A IMPORTÂNCIA DO BRINCAR NO  AMBIENTE HOSPITALAR


O tratamento do câncer infantil demanda um tempo considerável de hospitalização, no qual a criança é submetida a procedimentos invasivos e dolorosos, como é o caso da quimioterapia e seus efeitos colaterais. 
Ao pensar em ações que possam minimizar tal sofrimento, Chiattone (2003) ressalta que o brincar é um rico instrumento preventivo, diagnóstico, prognóstico e terapêutico para as crianças na situação de adoecimento e iminência da morte. Pois é através do brincar que a criança consegue formular e assimilar sua  experiência, bem como facilita a internalização, amadurecimento e elaboração do processo de adoecimento.  
A criança acometida por câncer, sofre muito mais com a restrição do seu existir, do que mesmo com a própria doença. Porém, é graças ao seu desejo constante de des-cobrir (presente durante todo o seu desenvolvimento), que a restrição poderá passar a ocupar um espaço menor. Destarte, é quando seu foco de atenção estiver mais voltado para a des-coberta das coisas novas, que a limitação imposta pela doença e pelo tratamento passará momentaneamente a não mais impedi-la de continuar sua trajetória.
Neste sentido, o brincar pode ser considerado um mediador entre a criança e o psicólogo, que se utilizará de tal método para fazer com a criança possa explorar e descobrir novas maneiras de vir-a-ser na situação de doença. Bem como, fortalecer a auto-estima, o autoconceito e favorecer o seu equilíbrio psíquico da criança. Segundo Chiattone (2003, s/p):


O objetivo é ajudar a criança a tomar consciência de si mesma, de sua existência no mundo e de sua situação de doença e iminência de morte, reconstruindo seu senso de eu, fortalecendo suas funções de contato e renovando o contato com seus sentidos e sentimentos. Ao fazer isso, pode-se redirigir a criança para a percepção mais saudável das funções de contato que lhe restam e em direção a comportamentos mais satisfatórios.

§ Questões e tarefas
A - No texto sobre o brincar no ambiente hospitalar, com o que a criança acometida por câncer sofre muito mais do que com a própria doença?
B - Escreva a continuação do texto sobre o brincar no ambiente hospitalar a partir do ponto em que ele termina.

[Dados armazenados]
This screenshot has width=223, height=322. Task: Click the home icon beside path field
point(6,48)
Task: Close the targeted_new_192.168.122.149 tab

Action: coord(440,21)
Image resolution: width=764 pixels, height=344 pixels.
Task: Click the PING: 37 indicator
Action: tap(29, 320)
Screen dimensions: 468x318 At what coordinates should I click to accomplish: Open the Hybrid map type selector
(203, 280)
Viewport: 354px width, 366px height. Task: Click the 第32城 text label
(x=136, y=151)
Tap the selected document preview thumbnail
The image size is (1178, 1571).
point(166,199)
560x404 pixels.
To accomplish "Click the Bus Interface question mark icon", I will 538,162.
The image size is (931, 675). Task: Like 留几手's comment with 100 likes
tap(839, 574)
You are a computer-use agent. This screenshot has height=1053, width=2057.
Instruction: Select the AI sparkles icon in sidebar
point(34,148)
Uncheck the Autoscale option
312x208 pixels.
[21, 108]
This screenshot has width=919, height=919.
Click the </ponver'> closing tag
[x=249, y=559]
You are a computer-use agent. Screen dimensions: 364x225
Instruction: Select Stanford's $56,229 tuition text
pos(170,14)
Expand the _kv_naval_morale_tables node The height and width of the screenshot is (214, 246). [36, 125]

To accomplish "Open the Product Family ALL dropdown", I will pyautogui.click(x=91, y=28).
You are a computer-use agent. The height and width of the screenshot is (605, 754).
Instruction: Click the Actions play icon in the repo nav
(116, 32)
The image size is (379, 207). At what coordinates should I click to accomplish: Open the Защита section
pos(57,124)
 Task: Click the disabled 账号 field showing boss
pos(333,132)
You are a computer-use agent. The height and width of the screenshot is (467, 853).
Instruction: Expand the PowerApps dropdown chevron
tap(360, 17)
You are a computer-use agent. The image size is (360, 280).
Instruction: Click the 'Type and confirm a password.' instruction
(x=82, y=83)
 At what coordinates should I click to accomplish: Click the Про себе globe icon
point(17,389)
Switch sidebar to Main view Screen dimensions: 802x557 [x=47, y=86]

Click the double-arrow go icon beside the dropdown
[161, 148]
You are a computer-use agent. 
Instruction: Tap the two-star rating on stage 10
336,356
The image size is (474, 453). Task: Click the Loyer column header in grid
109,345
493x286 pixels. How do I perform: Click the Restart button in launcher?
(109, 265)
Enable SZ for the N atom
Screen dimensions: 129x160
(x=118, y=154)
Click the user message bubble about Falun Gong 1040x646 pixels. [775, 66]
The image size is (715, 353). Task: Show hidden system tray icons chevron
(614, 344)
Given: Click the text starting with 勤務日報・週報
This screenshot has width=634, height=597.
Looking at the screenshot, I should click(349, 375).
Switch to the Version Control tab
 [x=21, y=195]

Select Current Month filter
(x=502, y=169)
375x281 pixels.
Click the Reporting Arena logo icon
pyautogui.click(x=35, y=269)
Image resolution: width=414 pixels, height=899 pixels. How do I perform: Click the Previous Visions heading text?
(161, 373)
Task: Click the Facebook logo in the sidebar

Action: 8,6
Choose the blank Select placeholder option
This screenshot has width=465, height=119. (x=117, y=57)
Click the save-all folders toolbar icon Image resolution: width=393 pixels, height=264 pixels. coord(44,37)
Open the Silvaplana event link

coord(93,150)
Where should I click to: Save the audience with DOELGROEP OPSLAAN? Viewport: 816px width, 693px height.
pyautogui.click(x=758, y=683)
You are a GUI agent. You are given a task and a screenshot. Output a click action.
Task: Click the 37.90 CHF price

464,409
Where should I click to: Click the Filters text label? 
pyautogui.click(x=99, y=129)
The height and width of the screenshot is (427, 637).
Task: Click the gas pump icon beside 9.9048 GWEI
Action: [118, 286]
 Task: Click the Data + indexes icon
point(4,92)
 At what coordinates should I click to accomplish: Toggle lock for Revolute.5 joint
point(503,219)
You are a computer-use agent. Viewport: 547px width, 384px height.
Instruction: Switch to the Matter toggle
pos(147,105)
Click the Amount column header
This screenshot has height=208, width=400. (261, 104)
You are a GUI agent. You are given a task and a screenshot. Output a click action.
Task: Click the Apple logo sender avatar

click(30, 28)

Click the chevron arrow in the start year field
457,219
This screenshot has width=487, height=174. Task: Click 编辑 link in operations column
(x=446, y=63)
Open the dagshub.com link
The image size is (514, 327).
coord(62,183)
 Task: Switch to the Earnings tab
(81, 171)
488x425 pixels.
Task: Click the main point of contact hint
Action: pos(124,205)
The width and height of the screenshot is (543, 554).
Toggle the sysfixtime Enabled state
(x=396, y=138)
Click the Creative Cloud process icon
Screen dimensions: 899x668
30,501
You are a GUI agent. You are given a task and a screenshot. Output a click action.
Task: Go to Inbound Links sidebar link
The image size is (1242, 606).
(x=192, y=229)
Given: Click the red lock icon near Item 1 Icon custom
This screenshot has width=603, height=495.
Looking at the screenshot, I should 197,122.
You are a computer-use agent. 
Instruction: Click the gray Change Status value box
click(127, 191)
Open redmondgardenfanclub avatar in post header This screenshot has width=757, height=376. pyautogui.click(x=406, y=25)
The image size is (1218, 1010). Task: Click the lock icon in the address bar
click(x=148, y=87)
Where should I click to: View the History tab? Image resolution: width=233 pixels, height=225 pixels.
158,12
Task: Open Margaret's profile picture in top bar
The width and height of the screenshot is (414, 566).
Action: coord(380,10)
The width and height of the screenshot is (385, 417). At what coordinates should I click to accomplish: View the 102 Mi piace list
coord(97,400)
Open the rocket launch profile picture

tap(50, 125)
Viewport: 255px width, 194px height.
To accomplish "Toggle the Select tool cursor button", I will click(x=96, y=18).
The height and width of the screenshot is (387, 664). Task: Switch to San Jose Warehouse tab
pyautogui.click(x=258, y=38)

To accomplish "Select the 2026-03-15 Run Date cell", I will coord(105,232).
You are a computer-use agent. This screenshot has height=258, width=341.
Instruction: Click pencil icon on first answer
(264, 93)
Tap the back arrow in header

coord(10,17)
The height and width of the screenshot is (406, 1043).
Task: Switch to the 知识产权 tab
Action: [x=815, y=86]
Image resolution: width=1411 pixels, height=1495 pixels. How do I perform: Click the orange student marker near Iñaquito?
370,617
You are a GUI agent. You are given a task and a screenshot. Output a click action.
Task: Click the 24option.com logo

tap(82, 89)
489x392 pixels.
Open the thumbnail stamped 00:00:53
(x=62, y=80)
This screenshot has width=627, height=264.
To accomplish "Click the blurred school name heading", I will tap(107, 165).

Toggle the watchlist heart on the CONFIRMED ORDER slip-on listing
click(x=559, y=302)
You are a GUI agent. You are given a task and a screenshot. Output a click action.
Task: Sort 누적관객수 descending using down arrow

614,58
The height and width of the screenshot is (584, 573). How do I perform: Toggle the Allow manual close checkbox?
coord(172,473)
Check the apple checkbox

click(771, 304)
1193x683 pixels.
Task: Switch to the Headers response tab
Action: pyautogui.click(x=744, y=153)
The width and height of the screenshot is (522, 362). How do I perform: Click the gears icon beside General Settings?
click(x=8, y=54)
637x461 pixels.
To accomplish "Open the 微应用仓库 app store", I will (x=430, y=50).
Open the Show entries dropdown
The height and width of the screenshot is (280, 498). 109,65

§ Respostas em ordem
A - Com a restrição do seu existir.

B -
Existem diversas técnicas específicas que podem ser utilizadas e incluídas nas atividades do ambiente hospitalar e que ajudam a criança a expressar seus sentimentos. Dentre elas: desenho livre, pintura livre a dedo, pintura de modelos prontos, desenho de polaridades, manuais sobre a doença e hospitalização, recortes e colagens, modelagem, desafios, histórias coletivas, completar sentenças, fantoches e teatros de fantoches, dramatização, árvore da vida etc (CHIATTONE, 2003).
Assim a tarefa do profissional de saúde mental no atendimento a criança terminal consiste em apontar caminhos, oferecer condições de forma direta, sem ser invasivo, sendo leve e delicado sem ser passivo, enfim aceitando a criança com respeito e consideração a sua forma de ser e existir.
Frente a isso, Lione (2001, s/p) ressalta que:


Para a criança em geral e, em especial, para crianças com câncer, é importante que o adulto que delas cuida antecipe situações ou significados para além do imediato, reconhecendo suas necessidades e, ao mesmo tempo, dando-lhes apoio e encorajando-as a enfrentar o que está por vir. Na sua proximidade, o adulto pode antecipar o que vai acontecer no futuro, oferecendo para a criança algum tipo de “confiança” de que ela poderá se lançar ao desconhecido.


As necessidades e as solicitações da criança podem ser facilmente percebidas pelo olhar cuidadoso do adulto que está próximo da criança no seu dia-a-dia.
A confiança surge através do relacionamento cuidadoso, humanizado e respeitoso. Se para a criança a presença do adulto que é marcada pelo apoio e confiança é importante, para o adulto essa relação também é muito valiosa. Pois à medida que o adulto cuida da criança, ele está cuidando também da sua aflição e preocupação em relação à criança, ou seja, ele está cuidando também de sim mesmo.
Existe na verdade uma relação de ser-com-o-outro, onde o cuidado que é oferecido pelo adulto é recompensado pela confiança que a criança deposita no mesmo e que o presenteia com mais força para continuar a superar as adversidades. 


REFERÊNCIAS

LIONE, Fernanda Rizzo di. A criança existindo com câncer. Revista da Associação Brasileira de Daseinsanalyse. Número 10, 2001, São Paulo.

CHIATTONE, H.B.C. A criança e a morte. A psicologia entrou no hospital. 2ªed. São Paulo: Pioneira, 1999.